What to work on: Your answer must be exactly the lines from the one containing "Task: Open the SALE navigation link" through the end of the material, both ends included, without pictures.

****************

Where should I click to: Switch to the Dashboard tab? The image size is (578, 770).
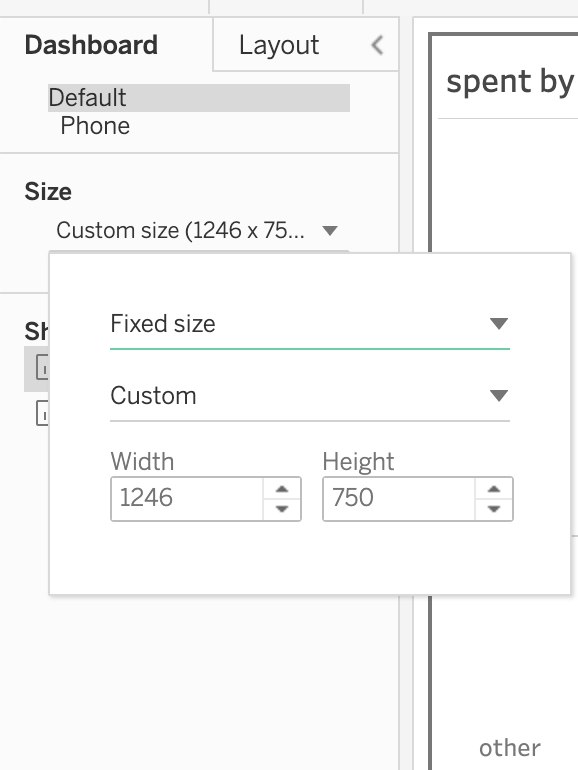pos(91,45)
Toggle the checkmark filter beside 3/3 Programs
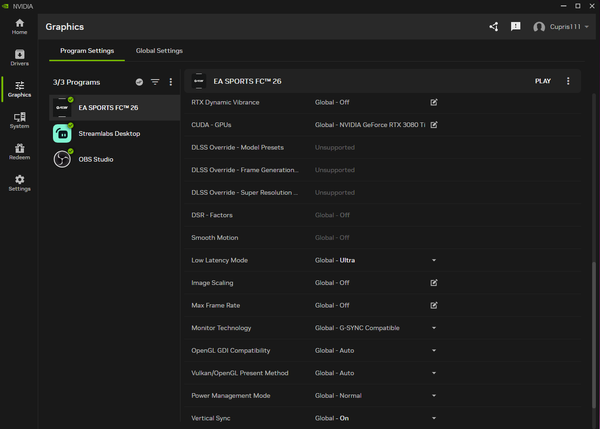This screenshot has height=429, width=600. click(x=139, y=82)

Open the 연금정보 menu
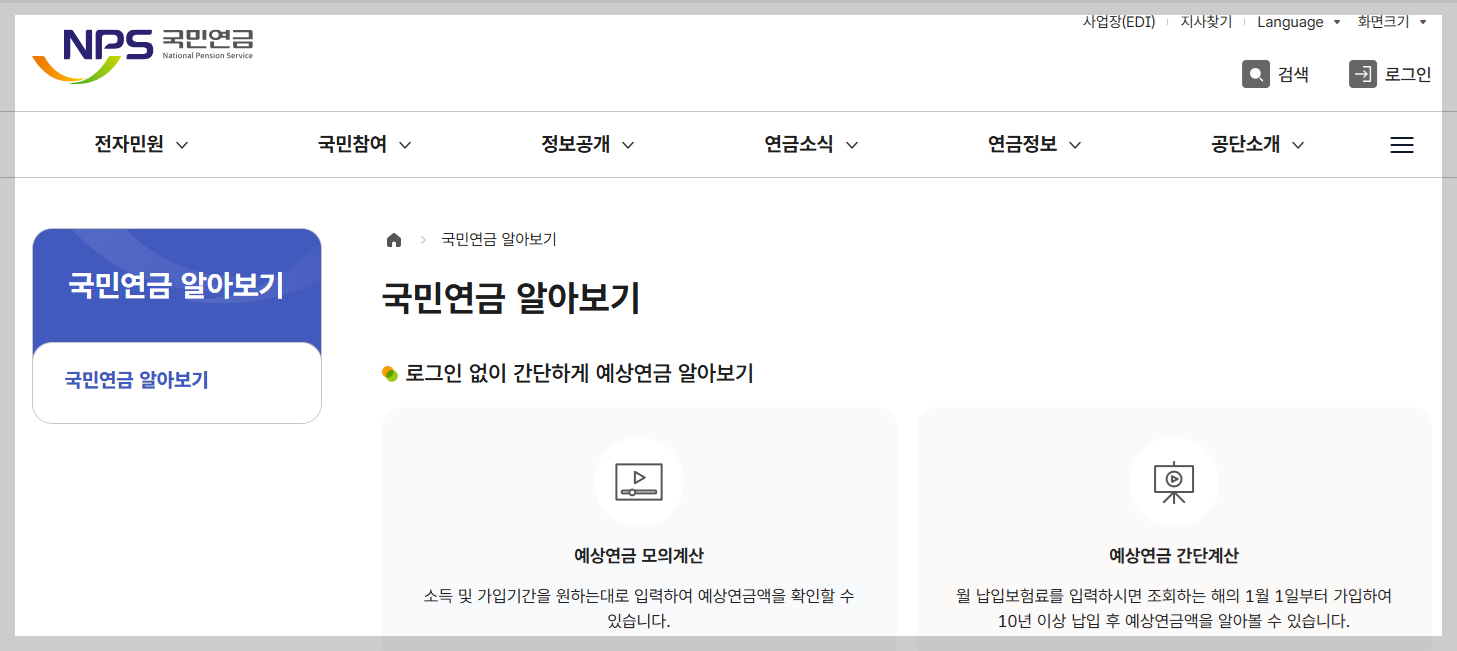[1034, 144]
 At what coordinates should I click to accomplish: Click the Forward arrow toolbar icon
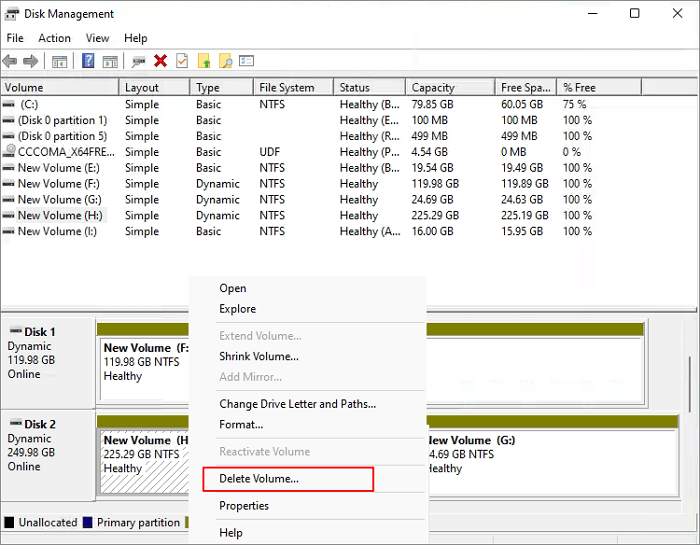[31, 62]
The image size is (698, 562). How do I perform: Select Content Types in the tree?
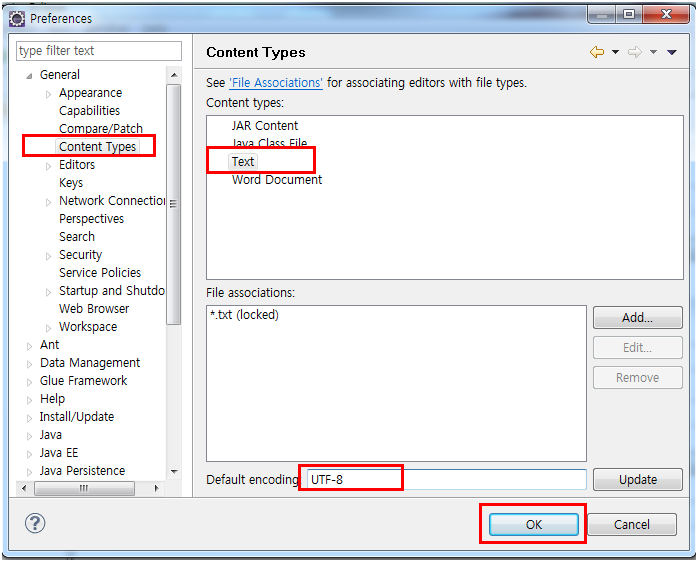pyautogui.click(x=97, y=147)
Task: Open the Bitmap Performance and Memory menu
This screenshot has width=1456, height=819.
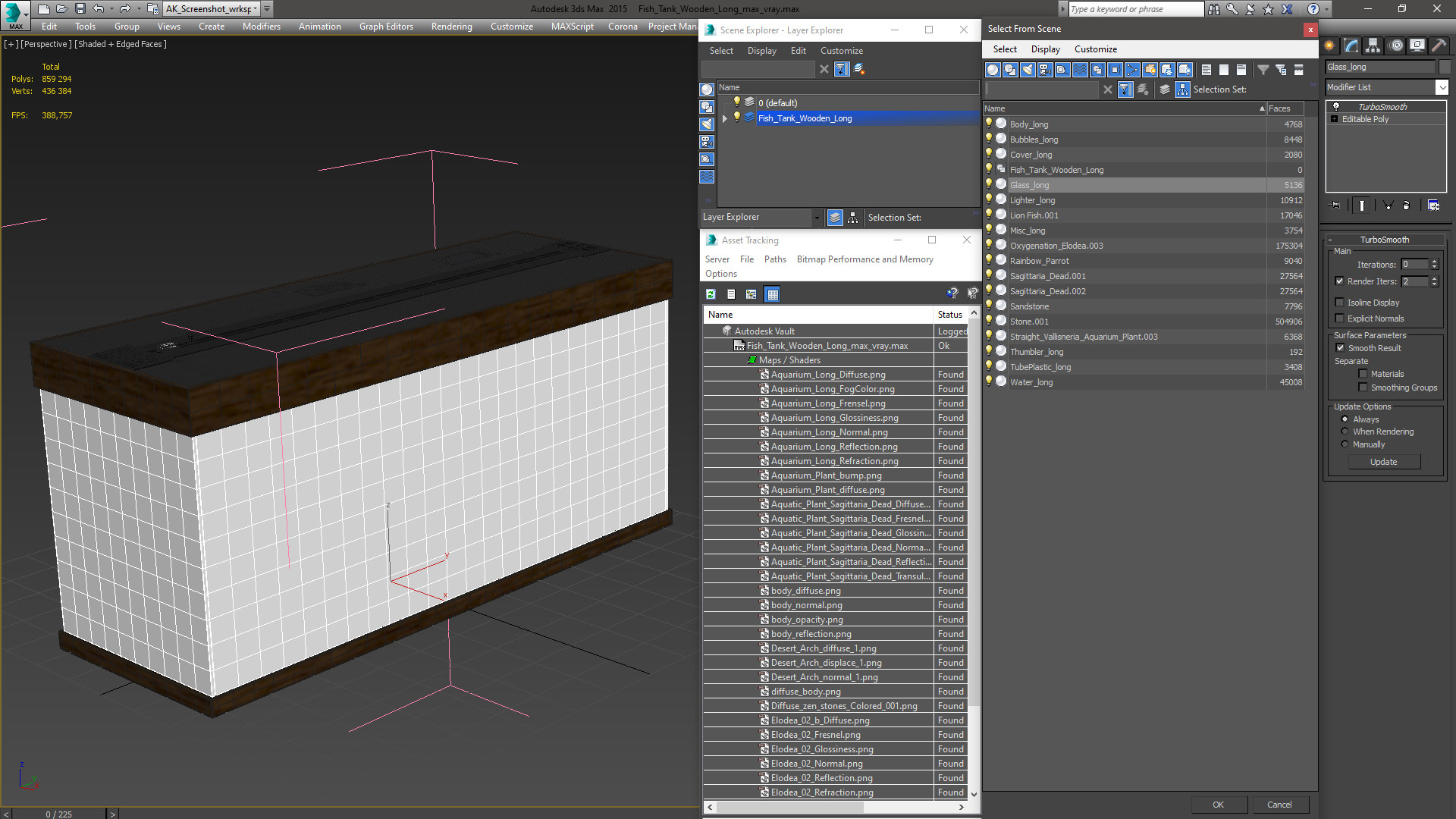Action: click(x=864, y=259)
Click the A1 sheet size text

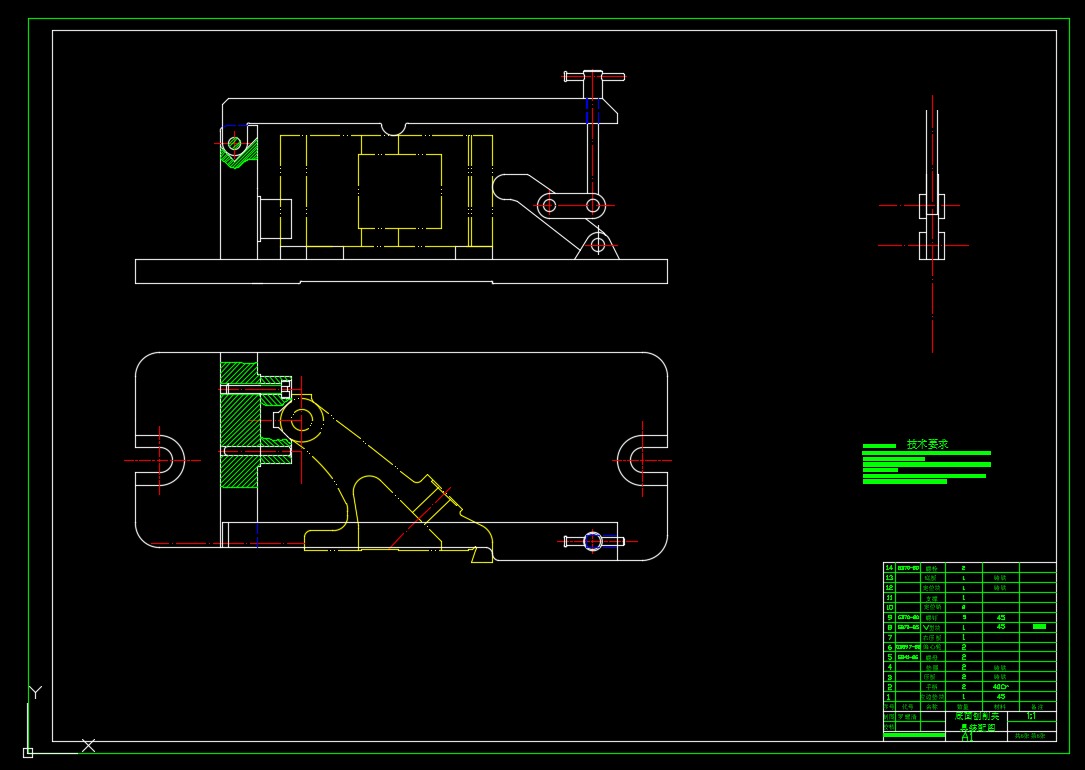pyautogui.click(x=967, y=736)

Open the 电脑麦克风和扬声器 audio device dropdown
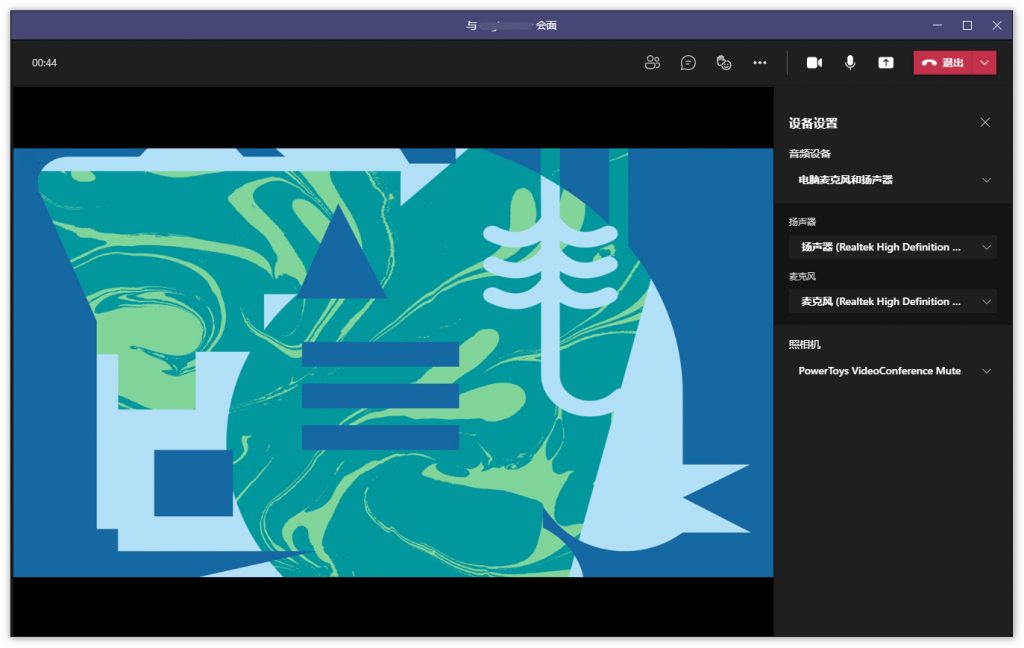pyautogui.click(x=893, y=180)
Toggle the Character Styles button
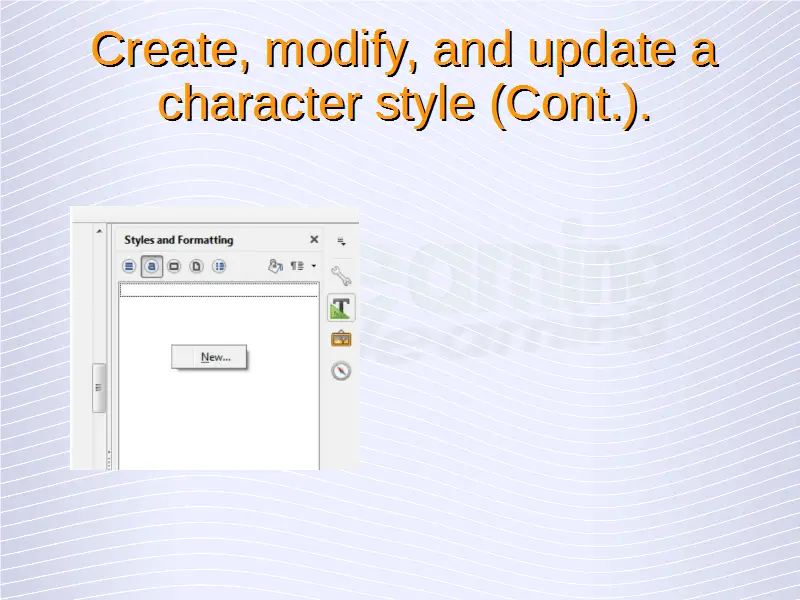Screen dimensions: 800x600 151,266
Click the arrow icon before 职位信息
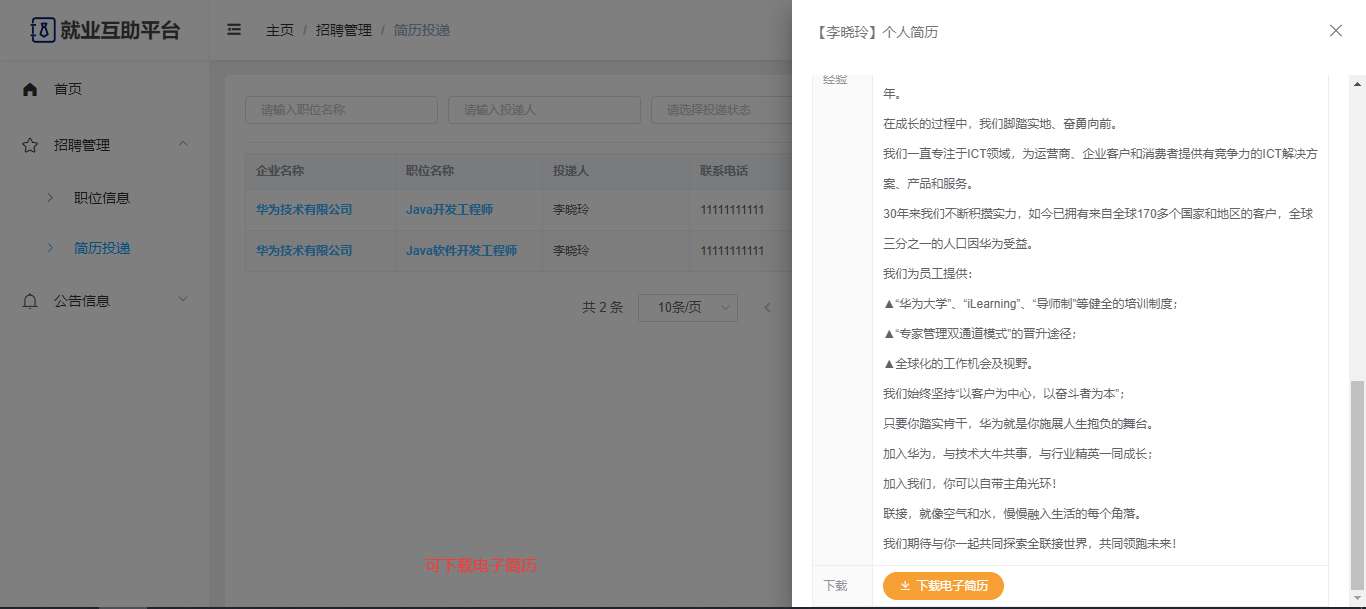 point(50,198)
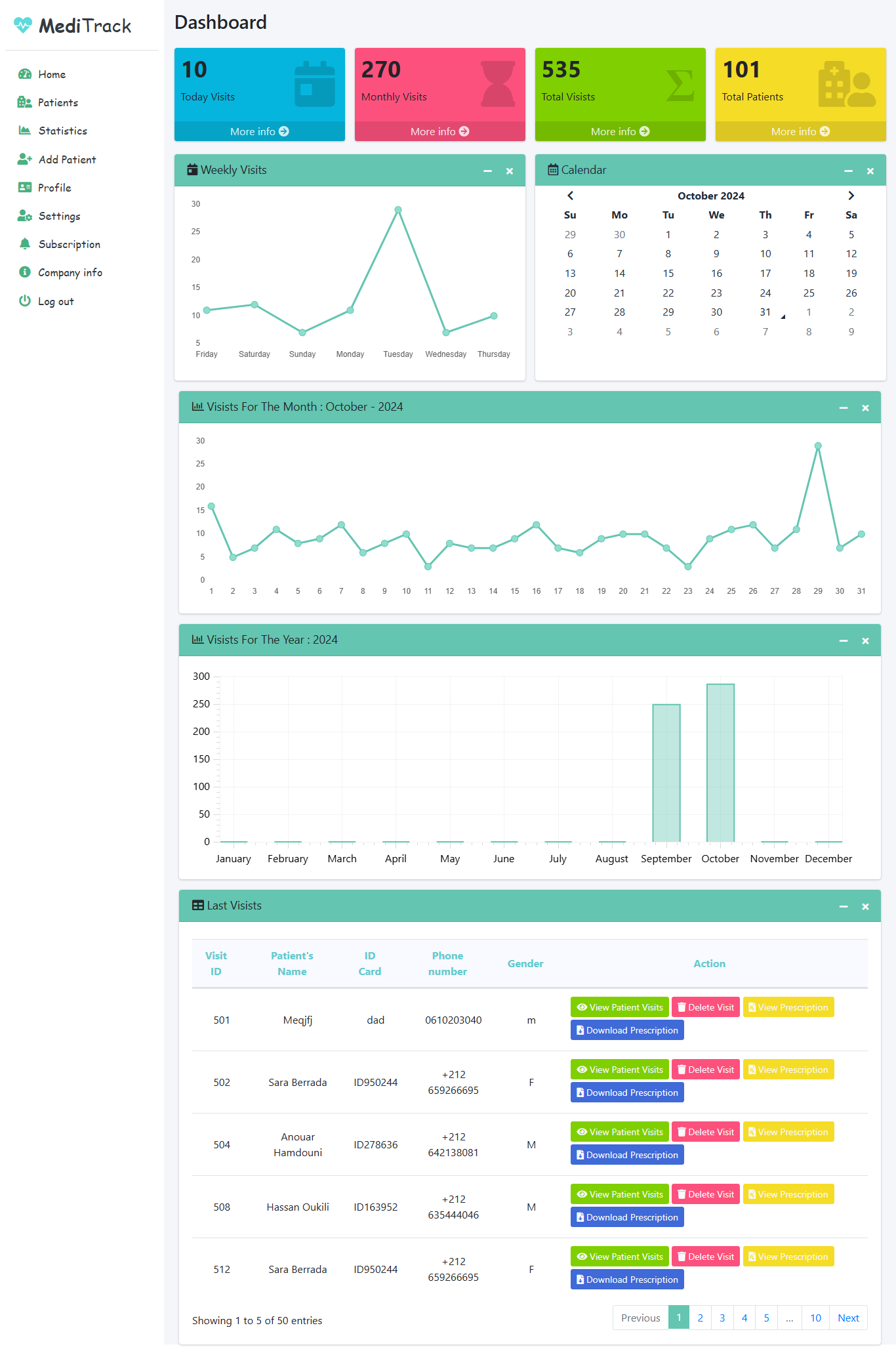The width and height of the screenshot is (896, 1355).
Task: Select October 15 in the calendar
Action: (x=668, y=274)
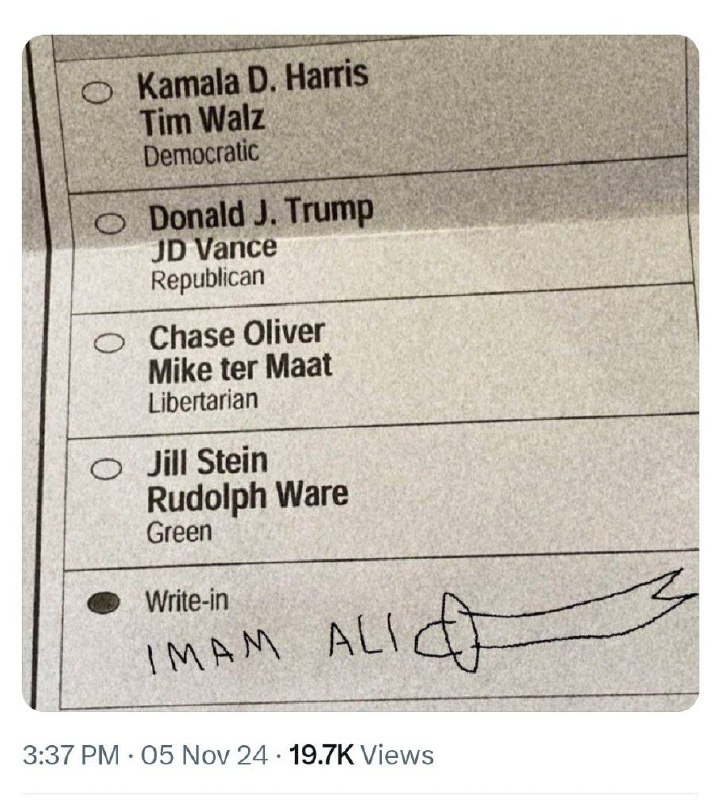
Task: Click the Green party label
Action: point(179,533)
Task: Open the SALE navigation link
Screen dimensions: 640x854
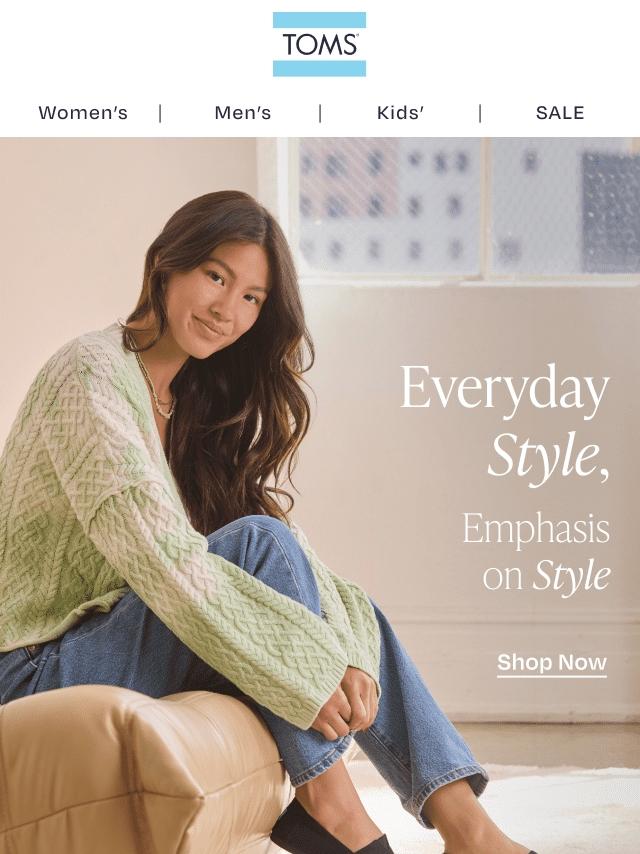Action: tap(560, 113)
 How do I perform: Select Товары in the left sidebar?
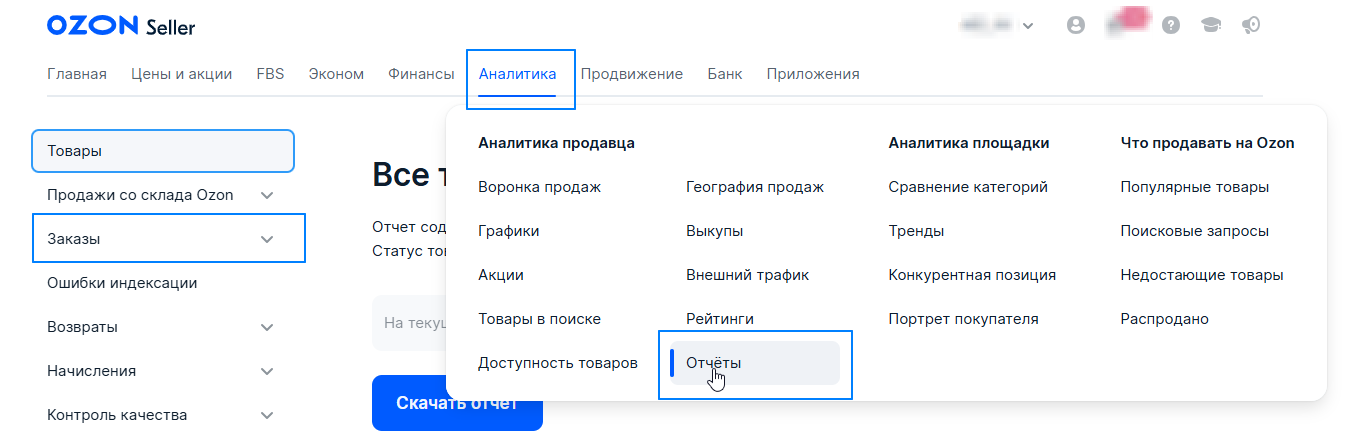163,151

****************

Task response:
Task: Open the SALE navigation link
Screen dimensions: 640x854
Action: tap(560, 113)
 How do I perform: Select Товары in the left sidebar?
163,151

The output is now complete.